I take canned yams or small canned sweet potatoes and slice them in a casserole dish. Each layer of potatoes gets a sprinkle of sugar, allspice, and a few dollops of butter.  Keep doing this until you have the desired amount of yams.

I usually add a bit of the syrup from one of the cans.

They cook at 325 for however long you want to. Usually I cook them for an hour or until they begin to turn dark and caramelize.  

I modified the recipe a few years ago. I take the same ingredients but make a sauce on the side and add cinnamon to the sause. Once this gets syrupy and cools down I’ll pour the syrup in a zip lock bag full of yams and let them soak overnight.   

The next day I pour the mixture in a dish and bake as usual.  

What I discovered is allspice is a native Caribbean spice that tasted to the English like a combination of nutmeg, cinnamon and cloves so they named it allspice.  The taste reminds me of native dishes I like in St Croix such as Goat Water Soup. Allspice is used in meat dishes on the islands.

Allspice is referred to as Pimento in some areas like Jamaica.  

This now explains to me the lyrics I hear in one of my favorite Reggae tunes:

We don't trouble your banana, we don't trouble your corn.

We don't trouble your pimento, we don't trouble you at all.

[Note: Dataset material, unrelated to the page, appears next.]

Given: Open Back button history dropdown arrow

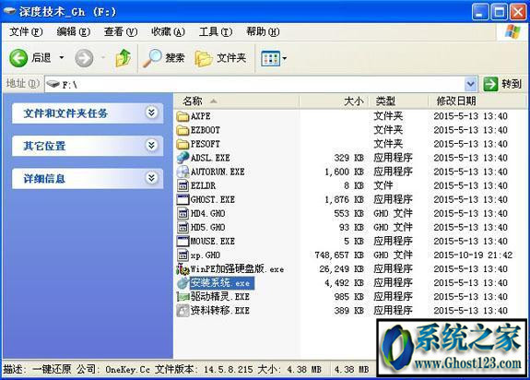Looking at the screenshot, I should coord(62,58).
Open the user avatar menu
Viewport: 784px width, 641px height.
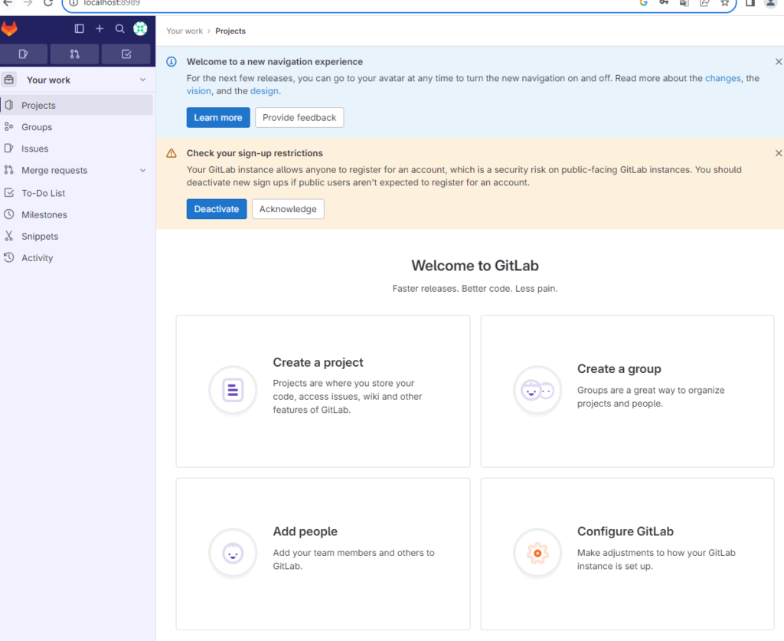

I thought they were growing pimento as in the red stuff in olives.  He’s talking about an allspice crop in the song.

I swear, one day I’m growing me some long thick dreadlocks and I’m moving down there.  

5 comments:

terri said...

Your yams sound delicious. My middle kid loves sweet potatoes. I might have to give your recipe a try.

Wreggie said...

They are good Terri...even cold a day later.

You can make a small batch with one can and use the layer method to try them out.

I stick with yams grown in NC but I'm sure Yankee yams would work too. :-)

Judy said...

Your Yams are the best!!!!
As the years go by I am starting to look like the lady in the painting holding the turkey. Oh, My.

Jay Gray said...

My mom is making the Hunnicutt Yams for our Jacksonville Thanksgiving. Rhonda thinks they are a must have!!!

It is the only way I will eat sweet potatoes or yams. By the way, what is the difference?

Wreggie said...

In the south people call sweet potatoes yams or sweet potatoes.

In Africa there is a food called a yam that is a root food like a sweet potato but it is different.

I suspect the term yam was brought over from blacks is how the term now means sweet potato.